Page text =>
In [10]:
import requests
from bs4 import BeautifulSoup
import re

# REGEX compiled expressions
tweet_re = re.compile(r'#[a-zA-z]+[0-9]+')

goals_re = re.compile(r'Goal [0-9]+')

des_separator_re = re.compile(r'<div id="subHeadline">')
htmltag_re = re.compile(r'<[^>]*>')
newline_re = re.compile(r'[\n\r]+')

#*****************************************

# FUNCTIONS

# Title
def get_title():
    return soup.find(id = 'headline').get_text().strip()

# Goals
def get_goals():
    if len(r.history) and 'the ocean conference' in soup.title.text.lower():


        other_sgd_ind = home_right_raw.index('Other SDGs')

        other_goals = re.findall(goals_re,home_right_raw[other_sgd_ind:])

        goals_lst = ['Goal 14'] + other_goals

    else:
        goals_raw = soup.find(id='targets')
        goals_lst = [goal.get_text() for goal in goals_raw.findAll('strong')]
        
    return ','.join(goals_lst)

# Partners
def get_partners():
    partner_index = home_right_raw_lst.index('Partners') + 1
    next_index = home_right_raw_lst.index('Ocean Basins') \
                    if len(r.history) and 'the ocean conference' in soup.title.text.lower() \
                    else home_right_raw_lst.index('Countries')
            
    partners = [p.strip() for p in home_right_raw_lst[partner_index:next_index]]
    partners = list(filter(None, partners))
    
    return ' || '.join(partners)

# Description
def get_description():
    des_raw = soup.find(id='intro').find('div', attrs={'class':'wrap'})

    temp = str(des_raw)

    if '<div id="subHeadline">' in temp:
        temp = re.sub(des_separator_re, ' : ', temp)
        temp = re.sub(htmltag_re, '', temp)
        temp = re.sub(newline_re, '\n', temp)
        return temp.strip()

Records =>
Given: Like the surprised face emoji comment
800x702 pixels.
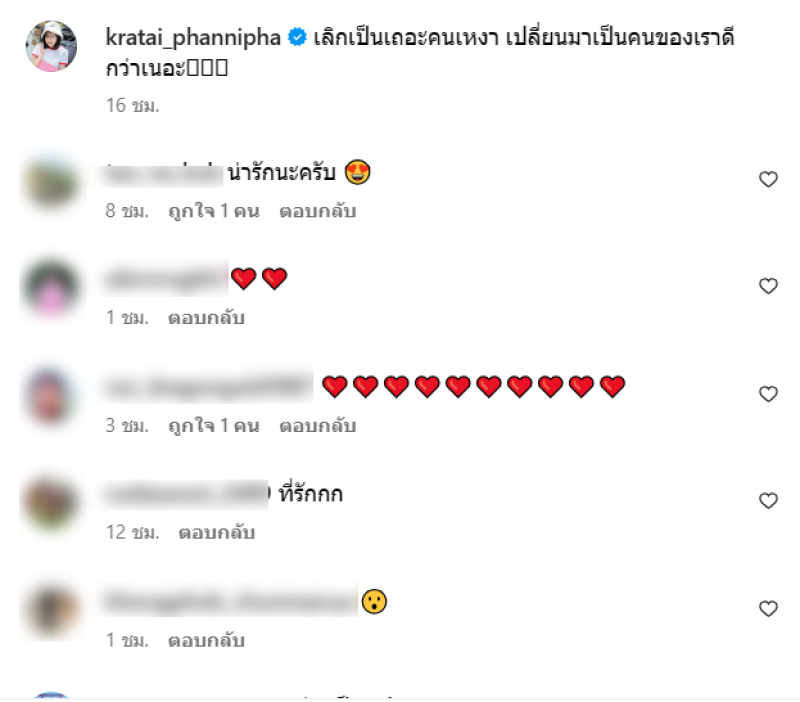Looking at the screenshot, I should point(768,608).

==

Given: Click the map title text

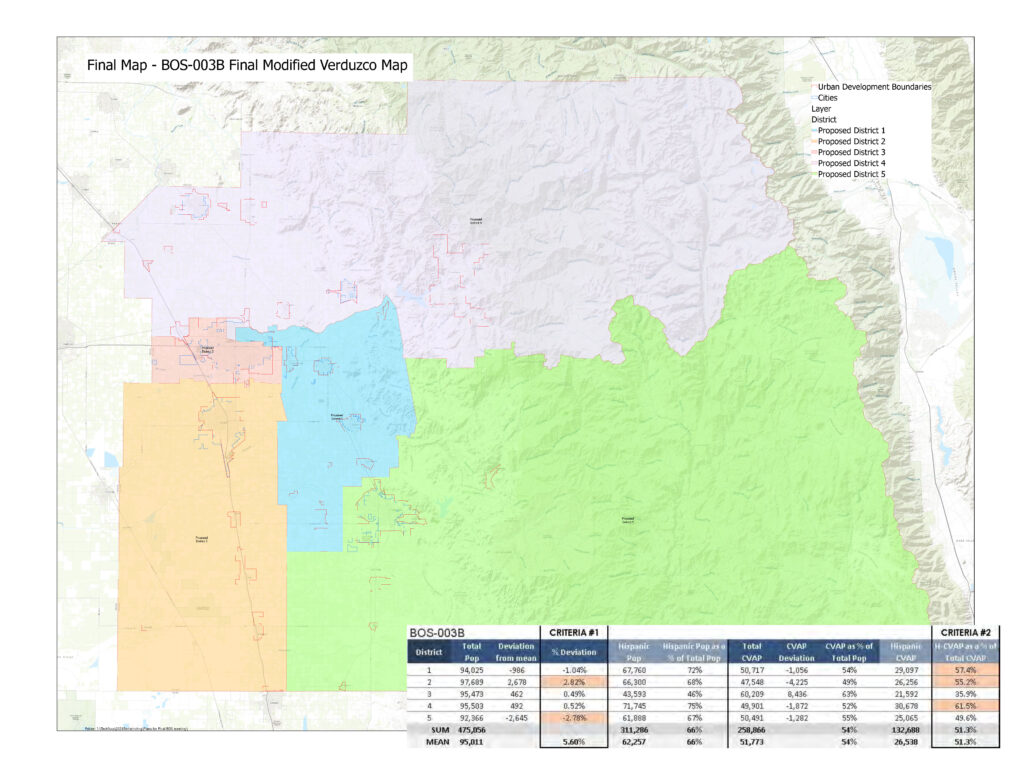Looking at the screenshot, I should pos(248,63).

...

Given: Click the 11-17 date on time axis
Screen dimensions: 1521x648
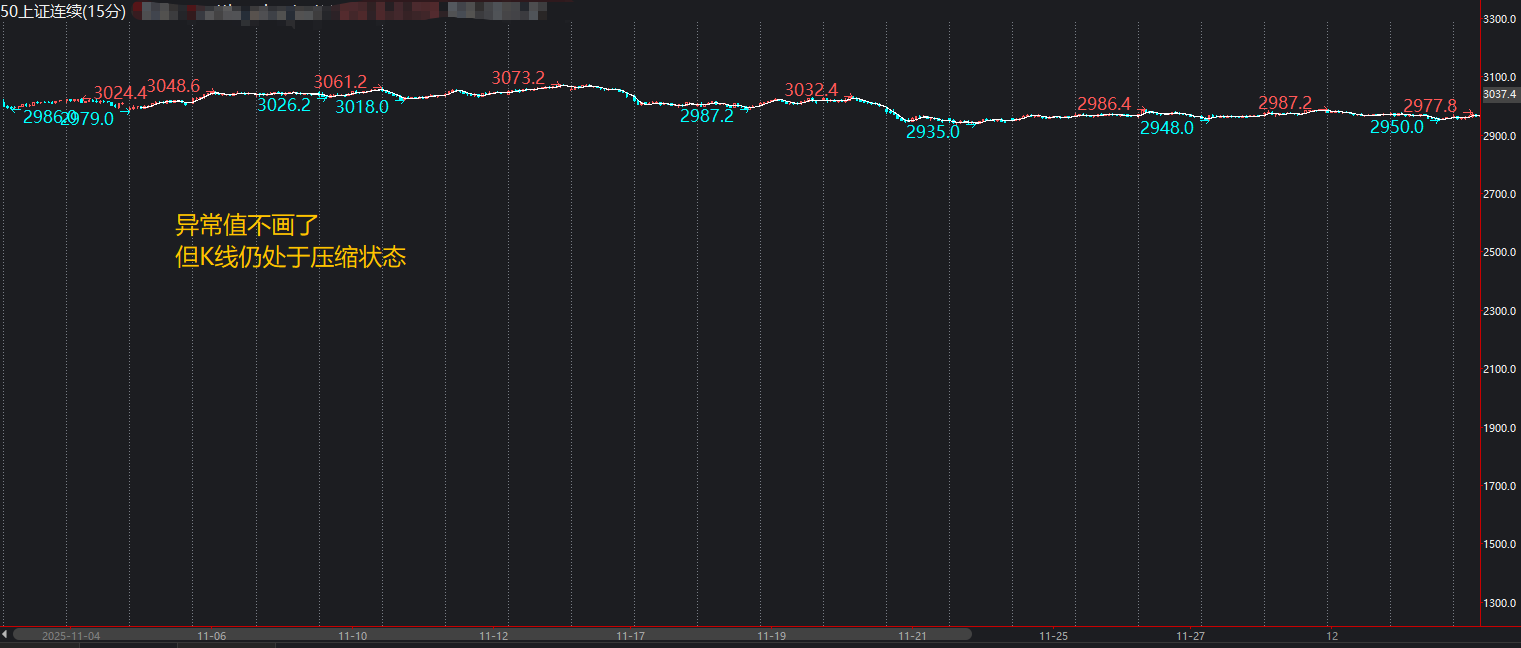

Instruction 1 => Could you restate, word for word, the lines of the records beginning with the line that contains "Given: Click the 11-17 date on time axis" and going on through the line that contains "Screen dimensions: 1521x648"?
Instruction 2 => Can you resume the Python scraping code from the point where it stops?

Expected answer 1 =>
Given: Click the 11-17 date on time axis
Screen dimensions: 1521x648

Expected answer 2 =>
    else: 
        return des_raw.get_text().strip()
    
def get_resources():
    resources_raw = soup.find(id='resources')
    resources_lst = []

    for resource in resources_raw.findAll('div', recursive = False):
        temp = resource.get_text()

        if temp != '':
            temp = re.sub(r'\n+', ' : ', temp.strip())
#             temp = re.sub(r'[\x91\x92]', '\'', temp)
            resources_lst.append(temp.strip())
    return ' || '.join(resources_lst)


def get_timeframe():
    time_frame_index  = [i for i, item in enumerate(home_right_raw_lst) if re.search('Time-frame', item)]
    return home_right_raw_lst[time_frame_index[0]] if len(time_frame_index) == 1 else 'Time-frame: '

def get_countries():
    try:
        countries_index = home_right_raw_lst.index('Countries') + 1
        next_index = home_right_raw_lst.index('Contact information')
        countries = home_right_raw_lst[countries_index:next_index]
        return ",".join(countries)
    except:
        return ''
    
def get_hashtag():
    try:
        return list(filter(tweet_re.match, home_right_raw_lst))[0]
    except:
        return ''

In [12]:
#*****************************************

# SETTING UP VARIABLES
base_url = 'https://sustainabledevelopment.un.org/partnership/?p='

functions = [get_title, get_goals, get_partners, get_description,\
             get_resources, get_timeframe, get_countries, get_hashtag]

ids = open('good_ids.txt').read().split()

from random import sample
sub_ids = sample(ids, 50)

In [25]:
data_file = open('data.csv', 'w')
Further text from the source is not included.